::: Items

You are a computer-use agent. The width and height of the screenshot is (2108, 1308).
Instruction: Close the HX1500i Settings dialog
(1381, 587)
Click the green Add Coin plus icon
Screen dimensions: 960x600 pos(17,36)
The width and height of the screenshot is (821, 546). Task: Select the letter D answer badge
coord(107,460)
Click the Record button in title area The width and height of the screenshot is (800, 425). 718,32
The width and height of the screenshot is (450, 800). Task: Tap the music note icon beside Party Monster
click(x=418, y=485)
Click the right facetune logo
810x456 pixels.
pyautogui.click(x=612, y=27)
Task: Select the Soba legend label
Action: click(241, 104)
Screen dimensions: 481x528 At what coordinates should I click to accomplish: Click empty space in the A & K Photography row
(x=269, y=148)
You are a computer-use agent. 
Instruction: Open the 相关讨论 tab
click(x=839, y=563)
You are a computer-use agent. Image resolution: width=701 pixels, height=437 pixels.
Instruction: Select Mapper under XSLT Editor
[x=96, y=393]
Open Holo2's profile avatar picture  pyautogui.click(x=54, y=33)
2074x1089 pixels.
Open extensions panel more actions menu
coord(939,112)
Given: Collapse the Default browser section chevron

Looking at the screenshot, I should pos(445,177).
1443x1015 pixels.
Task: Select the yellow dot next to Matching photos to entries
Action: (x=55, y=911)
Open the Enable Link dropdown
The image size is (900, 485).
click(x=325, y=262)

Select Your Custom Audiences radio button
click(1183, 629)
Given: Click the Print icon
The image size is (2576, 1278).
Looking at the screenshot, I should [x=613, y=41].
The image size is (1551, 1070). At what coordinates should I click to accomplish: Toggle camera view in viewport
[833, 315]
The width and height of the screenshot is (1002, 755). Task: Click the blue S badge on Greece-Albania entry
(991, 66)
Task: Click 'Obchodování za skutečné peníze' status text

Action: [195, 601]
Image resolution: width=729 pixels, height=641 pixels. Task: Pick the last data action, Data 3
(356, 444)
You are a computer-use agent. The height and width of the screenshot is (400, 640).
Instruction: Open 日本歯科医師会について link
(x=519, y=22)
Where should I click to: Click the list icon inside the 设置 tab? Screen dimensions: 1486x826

::::::

Copy the records above word for word, every line of them.

You are a computer-use agent. The width and height of the screenshot is (2108, 1308).
Instruction: Close the HX1500i Settings dialog
(1381, 587)
Click the green Add Coin plus icon
Screen dimensions: 960x600 pos(17,36)
The width and height of the screenshot is (821, 546). Task: Select the letter D answer badge
coord(107,460)
Click the Record button in title area The width and height of the screenshot is (800, 425). 718,32
The width and height of the screenshot is (450, 800). Task: Tap the music note icon beside Party Monster
click(x=418, y=485)
Click the right facetune logo
810x456 pixels.
pyautogui.click(x=612, y=27)
Task: Select the Soba legend label
Action: click(241, 104)
Screen dimensions: 481x528 At what coordinates should I click to accomplish: Click empty space in the A & K Photography row
(x=269, y=148)
You are a computer-use agent. 
Instruction: Open the 相关讨论 tab
click(x=839, y=563)
You are a computer-use agent. Image resolution: width=701 pixels, height=437 pixels.
Instruction: Select Mapper under XSLT Editor
[x=96, y=393]
Open Holo2's profile avatar picture  pyautogui.click(x=54, y=33)
2074x1089 pixels.
Open extensions panel more actions menu
coord(939,112)
Given: Collapse the Default browser section chevron

Looking at the screenshot, I should pos(445,177).
1443x1015 pixels.
Task: Select the yellow dot next to Matching photos to entries
Action: (x=55, y=911)
Open the Enable Link dropdown
The image size is (900, 485).
click(x=325, y=262)

Select Your Custom Audiences radio button
click(1183, 629)
Given: Click the Print icon
The image size is (2576, 1278).
Looking at the screenshot, I should [x=613, y=41].
The image size is (1551, 1070). At what coordinates should I click to accomplish: Toggle camera view in viewport
[833, 315]
The width and height of the screenshot is (1002, 755). Task: Click the blue S badge on Greece-Albania entry
(991, 66)
Task: Click 'Obchodování za skutečné peníze' status text

Action: [195, 601]
Image resolution: width=729 pixels, height=641 pixels. Task: Pick the last data action, Data 3
(356, 444)
You are a computer-use agent. The height and width of the screenshot is (400, 640).
Instruction: Open 日本歯科医師会について link
(x=519, y=22)
Where should I click to: Click the list icon inside the 设置 tab? Screen dimensions: 1486x826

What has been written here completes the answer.